# Massage in Kowloon Tong?



## sadas

G'd day everybody. 

I am looking for a place to have a massage in Kowloon Tong, preferably not too far from the Kowloon Tong MTR station, and to its east. I don't need a very fancy place, and I am looking for something cheap, if possible. Can anybody help?


----------



## JWilliamson

Well that area is upscale, boy are there some huge mansions there. Many are now converted in schools cause they are so big. You can find cheaper places elsewhere such as: TST, Mong Kok etc. JW


----------



## sadas

Yes, but I work there, and I would like a massage after work (or during lunch break). 

Anybody? Anybody?


----------



## smithfreya

i got home massage in every weekends.... you wanna try?


----------



## sadas

smithfreya said:


> i got home massage in every weekends.... you wanna try?
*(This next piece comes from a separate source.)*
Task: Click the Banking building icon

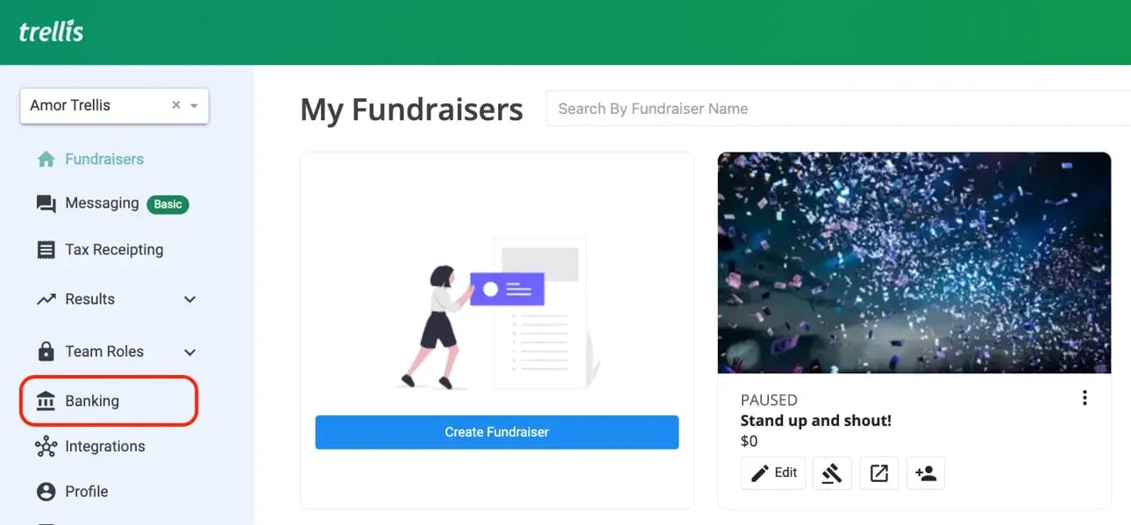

Yes, why not. How does this work? But can I have it on the week days, not weekends?


----------



## JWilliamson

If you have the money you can have anything you like as long as you find it. JW


----------



## dunmovin

I'm not even going to touch this one..... Yau yat sing is the respectable side of KT


----------



## sadas

JWilliamson said:


> If you have the money you can have anything you like as long as you find it. JW


The problem is that I can't find it. That's why I wrote "I am looking for a place to have a massage in Kowloon Tong, preferably not too far from the Kowloon Tong MTR station, and to its east.”


----------



## JWilliamson

I understand and this issue is common here. No one has directions on where to find something. In most cases you have to hunt for it and it will be out there for you to find.


----------



## dunmovin

sadas said:


> The problem is that I can't find it. That's why I wrote "I am looking for a place to have a massage in Kowloon Tong, preferably not too far from the Kowloon Tong MTR station, and to its east.”
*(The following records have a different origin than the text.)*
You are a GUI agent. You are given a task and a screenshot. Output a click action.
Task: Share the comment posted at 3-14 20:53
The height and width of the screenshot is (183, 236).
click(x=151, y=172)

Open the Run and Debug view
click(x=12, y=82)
go do some reseach in Fa Yuen st. One stop down on the mtr(Prince Edward).. not the market


----------



## dunmovin

dunmovin said:


> go do some reseach in Fa Yuen st. One stop down on the mtr(Prince Edward).. not the market





I should have REALLY left this alone


----------



## sadas

dunmovin said:


> go do some reseach in Fa Yuen st. One stop down on the mtr(Prince Edward).. not the market


Thanks. :clap2: 

But still, quite far from Kownloon Tong MTR. Do you know anything nearer? :confused2:


----------



## smithfreya

*Massage*

I got their number and you can have this in weekdays too... ****


----------



## sadas

smithfreya said:


> I got their number and you can have this in weekdays too... ****


Sorry, the number didn't make it. I have to go somewhere to get that massage, I can't get it at home, so a walk-in place would be best. 

You can send me a private message with that number? And explain how much they charge for what? I would appreciate that!! Thanks!


----------